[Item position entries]
:::::

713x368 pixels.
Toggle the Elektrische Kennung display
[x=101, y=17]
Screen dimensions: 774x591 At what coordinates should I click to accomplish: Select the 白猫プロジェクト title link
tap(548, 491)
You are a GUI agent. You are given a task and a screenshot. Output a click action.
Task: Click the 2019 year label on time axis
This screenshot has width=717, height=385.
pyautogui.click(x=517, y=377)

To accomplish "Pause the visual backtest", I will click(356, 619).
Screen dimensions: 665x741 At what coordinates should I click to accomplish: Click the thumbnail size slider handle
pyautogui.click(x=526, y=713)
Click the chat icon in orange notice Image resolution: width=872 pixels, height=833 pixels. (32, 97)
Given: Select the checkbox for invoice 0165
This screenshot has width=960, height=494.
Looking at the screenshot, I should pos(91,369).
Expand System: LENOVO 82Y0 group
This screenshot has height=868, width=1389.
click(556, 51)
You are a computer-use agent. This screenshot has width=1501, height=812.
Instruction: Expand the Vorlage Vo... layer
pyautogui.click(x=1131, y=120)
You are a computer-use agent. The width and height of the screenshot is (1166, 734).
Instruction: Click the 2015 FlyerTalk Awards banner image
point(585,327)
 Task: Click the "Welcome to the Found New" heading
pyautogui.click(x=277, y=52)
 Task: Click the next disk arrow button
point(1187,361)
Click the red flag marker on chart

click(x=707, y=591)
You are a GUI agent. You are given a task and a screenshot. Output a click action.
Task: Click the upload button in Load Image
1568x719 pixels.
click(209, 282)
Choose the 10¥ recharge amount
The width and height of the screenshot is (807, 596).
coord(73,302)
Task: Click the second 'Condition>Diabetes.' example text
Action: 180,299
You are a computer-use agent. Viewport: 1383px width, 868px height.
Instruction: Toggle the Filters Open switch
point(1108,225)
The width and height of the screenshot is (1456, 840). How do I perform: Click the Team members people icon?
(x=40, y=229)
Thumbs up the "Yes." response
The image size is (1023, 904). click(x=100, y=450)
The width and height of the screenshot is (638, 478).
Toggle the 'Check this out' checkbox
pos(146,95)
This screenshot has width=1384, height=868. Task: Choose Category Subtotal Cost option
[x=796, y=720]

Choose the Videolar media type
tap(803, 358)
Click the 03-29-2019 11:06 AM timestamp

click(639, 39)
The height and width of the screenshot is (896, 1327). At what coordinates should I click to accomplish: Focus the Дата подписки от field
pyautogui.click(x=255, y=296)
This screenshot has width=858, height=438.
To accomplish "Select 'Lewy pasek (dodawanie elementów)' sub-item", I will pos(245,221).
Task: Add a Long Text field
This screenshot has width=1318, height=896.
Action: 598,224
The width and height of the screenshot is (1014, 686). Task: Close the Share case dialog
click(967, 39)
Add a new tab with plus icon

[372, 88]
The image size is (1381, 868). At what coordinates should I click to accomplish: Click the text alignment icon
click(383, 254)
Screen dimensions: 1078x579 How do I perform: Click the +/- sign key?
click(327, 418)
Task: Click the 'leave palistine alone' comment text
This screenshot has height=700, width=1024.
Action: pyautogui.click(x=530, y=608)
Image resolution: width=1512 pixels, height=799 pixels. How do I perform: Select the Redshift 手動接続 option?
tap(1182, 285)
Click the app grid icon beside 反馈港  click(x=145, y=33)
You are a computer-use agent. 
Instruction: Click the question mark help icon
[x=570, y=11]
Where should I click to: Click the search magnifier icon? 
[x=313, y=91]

:::::

● **EXERCISE INSTRUCTIONS**: Format every line of the records above as a JSON list of strings, one string per line, omitting blank lines.

● **THE REPLY**:
[
  "713x368 pixels.",
  "Toggle the Elektrische Kennung display",
  "[x=101, y=17]",
  "Screen dimensions: 774x591 At what coordinates should I click to accomplish: Select the 白猫プロジェクト title link",
  "tap(548, 491)",
  "You are a GUI agent. You are given a task and a screenshot. Output a click action.",
  "Task: Click the 2019 year label on time axis",
  "This screenshot has width=717, height=385.",
  "pyautogui.click(x=517, y=377)",
  "To accomplish \"Pause the visual backtest\", I will click(356, 619).",
  "Screen dimensions: 665x741 At what coordinates should I click to accomplish: Click the thumbnail size slider handle",
  "pyautogui.click(x=526, y=713)",
  "Click the chat icon in orange notice Image resolution: width=872 pixels, height=833 pixels. (32, 97)",
  "Given: Select the checkbox for invoice 0165",
  "This screenshot has width=960, height=494.",
  "Looking at the screenshot, I should pos(91,369).",
  "Expand System: LENOVO 82Y0 group",
  "This screenshot has height=868, width=1389.",
  "click(556, 51)",
  "You are a computer-use agent. This screenshot has width=1501, height=812.",
  "Instruction: Expand the Vorlage Vo... layer",
  "pyautogui.click(x=1131, y=120)",
  "You are a computer-use agent. The width and height of the screenshot is (1166, 734).",
  "Instruction: Click the 2015 FlyerTalk Awards banner image",
  "point(585,327)",
  " Task: Click the \"Welcome to the Found New\" heading",
  "pyautogui.click(x=277, y=52)",
  " Task: Click the next disk arrow button",
  "point(1187,361)",
  "Click the red flag marker on chart",
  "click(x=707, y=591)",
  "You are a GUI agent. You are given a task and a screenshot. Output a click action.",
  "Task: Click the upload button in Load Image",
  "1568x719 pixels.",
  "click(209, 282)",
  "Choose the 10¥ recharge amount",
  "The width and height of the screenshot is (807, 596).",
  "coord(73,302)",
  "Task: Click the second 'Condition>Diabetes.' example text",
  "Action: 180,299",
  "You are a computer-use agent. Viewport: 1383px width, 868px height.",
  "Instruction: Toggle the Filters Open switch",
  "point(1108,225)",
  "The width and height of the screenshot is (1456, 840). How do I perform: Click the Team members people icon?",
  "(x=40, y=229)",
  "Thumbs up the \"Yes.\" response",
  "The image size is (1023, 904). click(x=100, y=450)",
  "The width and height of the screenshot is (638, 478).",
  "Toggle the 'Check this out' checkbox",
  "pos(146,95)",
  "This screenshot has width=1384, height=868. Task: Choose Category Subtotal Cost option",
  "[x=796, y=720]",
  "Choose the Videolar media type",
  "tap(803, 358)",
  "Click the 03-29-2019 11:06 AM timestamp",
  "click(639, 39)",
  "The height and width of the screenshot is (896, 1327). At what coordinates should I click to accomplish: Focus the Дата подписки от field",
  "pyautogui.click(x=255, y=296)",
  "This screenshot has width=858, height=438.",
  "To accomplish \"Select 'Lewy pasek (dodawanie elementów)' sub-item\", I will pos(245,221).",
  "Task: Add a Long Text field",
  "This screenshot has width=1318, height=896.",
  "Action: 598,224",
  "The width and height of the screenshot is (1014, 686). Task: Close the Share case dialog",
  "click(967, 39)",
  "Add a new tab with plus icon",
  "[372, 88]",
  "The image size is (1381, 868). At what coordinates should I click to accomplish: Click the text alignment icon",
  "click(383, 254)",
  "Screen dimensions: 1078x579 How do I perform: Click the +/- sign key?",
  "click(327, 418)",
  "Task: Click the 'leave palistine alone' comment text",
  "This screenshot has height=700, width=1024.",
  "Action: pyautogui.click(x=530, y=608)",
  "Image resolution: width=1512 pixels, height=799 pixels. How do I perform: Select the Redshift 手動接続 option?",
  "tap(1182, 285)",
  "Click the app grid icon beside 反馈港  click(x=145, y=33)",
  "You are a computer-use agent. ",
  "Instruction: Click the question mark help icon",
  "[x=570, y=11]",
  "Where should I click to: Click the search magnifier icon? ",
  "[x=313, y=91]"
]